DOCUMENT TEXT:
━━━━━━

The problem, however, is that
Wessels was not quoted fully and that he was quoted out of context.
Wessels was dealing with the effect
of the creditor’s
negligence on the surety (para 4338). He mentioned that it is
difficult to lay down a general rule to determine
when the personal
negligence of the creditor would enable the surety to claim discharge
(para 4342). He then hypothesized that
the surety might be released

if
by contract there is a duty cast upon the creditor to preserve the
surety’s rights.’
(Para
4343; my emphasis.)
The
next four paragraphs illustrate this proposition and the last of
these deals with an 1861 case of Watts v Shuttleworth
[10]
where, as Wessels (at para 4346) said,

a
person became surety for the due performance of a work, on the
understanding that the employer would insure against fire. The
Court
held that a failure to insure discharged the surety.’
Only
then the quoted text came. In Watts the building did burn down. The
Court there had to consider whether the failure to insure
released
the surety fully or only pro tanto and, applying the ‘analogy’
of the English rule of equity that if the creditor
gives the debtor
time to perform, the surety is released (which is not part of our
law) the Court held that the surety had been
released in toto.

━━━━━━

MATERIAL:
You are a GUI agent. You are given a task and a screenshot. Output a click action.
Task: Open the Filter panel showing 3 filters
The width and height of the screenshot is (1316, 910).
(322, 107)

━━━━━━

DESCRIPTION OF THE TASK:
Please reproduce the passage on Wessels and the surety word for word, starting with "Wessels was dealing" and going on through "4343; my emphasis.)".

ANSWER TO THIS EXERCISE:
Wessels was dealing with the effect
of the creditor’s
negligence on the surety (para 4338). He mentioned that it is
difficult to lay down a general rule to determine
when the personal
negligence of the creditor would enable the surety to claim discharge
(para 4342). He then hypothesized that
the surety might be released

if
by contract there is a duty cast upon the creditor to preserve the
surety’s rights.’
(Para
4343; my emphasis.)